1. Il sogno e la fedeltà all'Occidente. «La politica nei dieci anni del nostro governo è sempre stata di rigorosa fedeltà all'alleanza atlantica e all'Occidente... in cui includere anche la Russia, e questa linea ha trovato fautori anche nelle amministrazioni americane». Ma per questo occorreva «una politica estera europea comune e un esercito comune con una forza di pronto intervento di 100mila uomini» capace insieme ad America e Russia di «contenere l'espansionismo cinese». L'«egoismo di alcuni leader europei ha impedito la realizzazione di questa politica».
2. La Russia colpevole. «Non sono riuscito a dare all'Europa una politica unica estera di difesa comune e oggi siamo di fronte a un'aggressione senza precedenti messa in atto dalla Russia ai danni di un paese neutrale come l'Ucraina, che sta combattendo con valore e determinazione per la propria libertà. Un'aggressione che anziché portare la Russia in Europa l'ha portata nelle braccia della Cina... Peccato, davvero peccato!». 3. Putin. «Non posso e non voglio nascondere di essere profondamente deluso e addolorato dal comportamento di Vladimir Putin, che si è assunto una gravissima responsabilità di fronte al mondo intero... Io Putin l'ho conosciuto vent' anni fa. Mi era sempre parso un uomo di gran buon senso, di democrazia, di pace...».
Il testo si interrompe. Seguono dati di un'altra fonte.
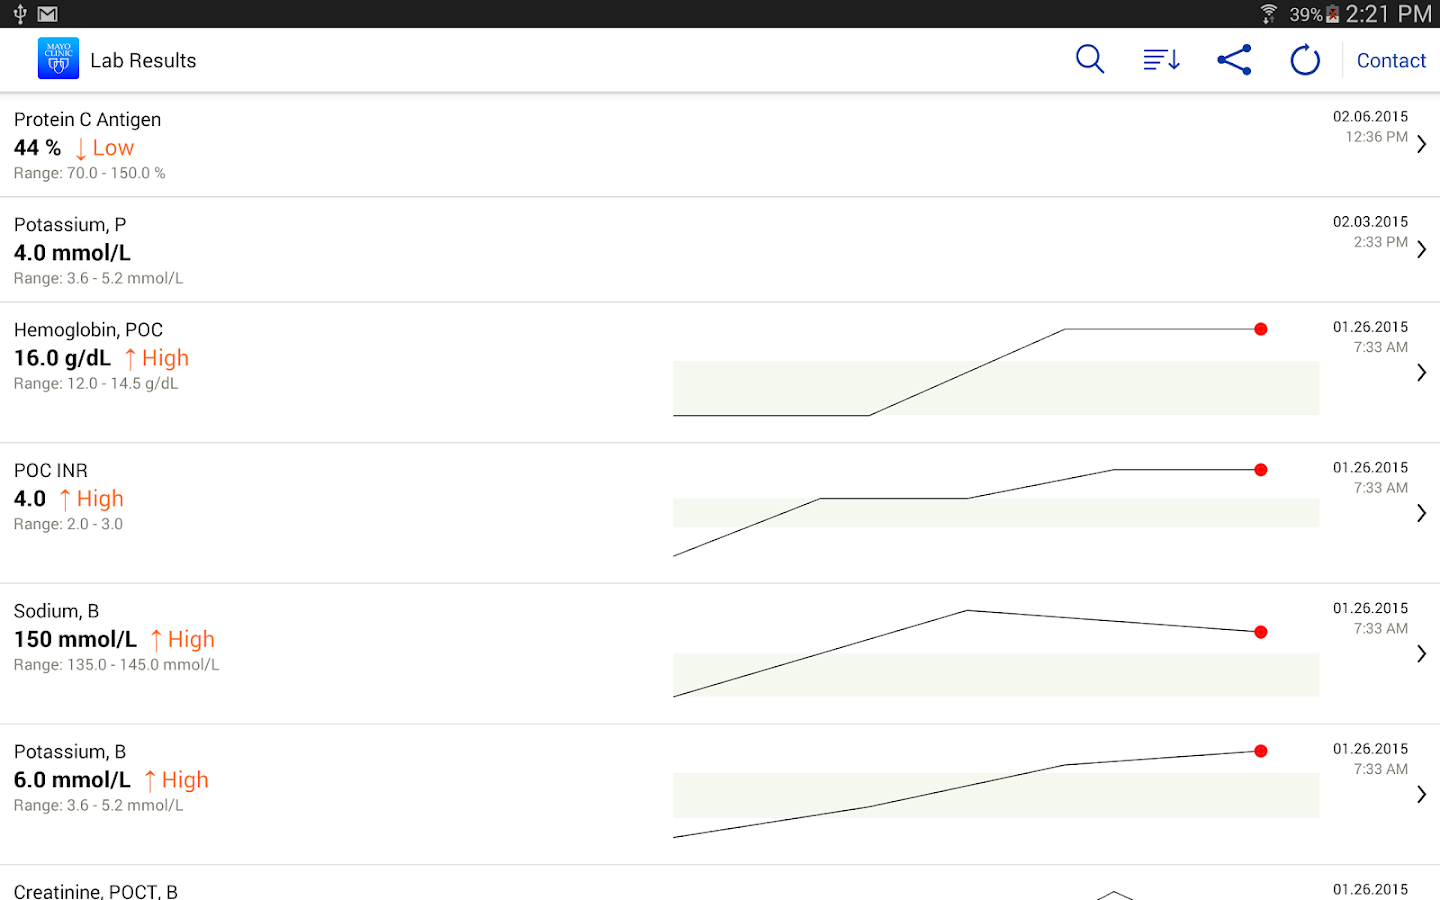
Task: Select the red point on Hemoglobin chart
Action: coord(1261,329)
4. L'orrore e il salvagente gettato a Putin. a) processare i suoi generali. «Di fronte all'orrore dei massacri di civili a Bucha e in altre località ucraine, veri e propri crimini di guerra, la Russia non può negare le sue responsabilità. Dovrebbe al contrario, nel suo stesso interesse, identificare e mettere sotto processo i responsabili di comportamenti che il diritto e la morale considerano inaccettabili anche in tempo di guerra». b) Compromesso e condizioni di pace. «Bisogna fare tutto il possibile perché tutto questo finisca al più presto, per mettere fine alla brutalità della guerra, e l'Italia deve lavorare a questo scopo, perché si arrivi ad un compromesso accettabile da tutti. Questo significa però che la libertà e l'integrità dell'Ucraina devono essere garantite». 5. Appello a Vladimir. «Noi auspichiamo che i rapporti fra Russia, Stati Uniti, Europa, tornino ad essere dialoganti. Ma spetta alla Russia adesso fare un passo nella giusta direzione, facendo tacere le armi. Il cessate il fuoco da parte della Russia è fondamentale e prioritario».